Softail 1988 50,000 miles
The manual says that the compensator nut is a bitch to get off, but I managed with just a large spanner, and didn't need to chock the primary chain! That worries me! One of you guys recently suggested I replace the entire mechanism cos if the nut come loose, it'll cause mayhem. I can see why. Don't know if the previous owner had any work done in this area, but it was looser than it should have been.
My question is this; I'm about to remove the clutch hubs but how do I undo the nut on the transmission shaft without the hubs rotating with the nut? The aluminium hub looks fragile so I don't want to chock it and end up damaging it. Also, I need to buy a puller. Can anyone describe the type that I need?
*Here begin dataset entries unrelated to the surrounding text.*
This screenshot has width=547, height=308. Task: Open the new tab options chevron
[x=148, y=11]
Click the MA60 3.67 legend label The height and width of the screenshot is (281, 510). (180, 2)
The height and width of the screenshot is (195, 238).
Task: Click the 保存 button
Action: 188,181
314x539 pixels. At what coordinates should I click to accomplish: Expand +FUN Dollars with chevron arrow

Finally, the manual says that I should probably replace the sprocket spring. Does this relate to my bike or a previous model?
By the way, a Harley drive belt in Scotland costs Ł223, about (US$360). No wonder Willie G. can afford a new hat!
Thanks again
Your comp nut will need to be retorqued to spec and use some loctite on it. (red). It will require some light heat to remove it again. Use a locking tool on the primary hubs and an air wrench to get the clutch hub nut off. Make sure you check the direction of the hub nut as it may be left hand threaded.
That model has a tapered main shaft to secure the clutch hub to the shaft and a woodruff key to keep it from rotating. As mentioned above the nut that holds it on is left hand threads and it is pretty tight.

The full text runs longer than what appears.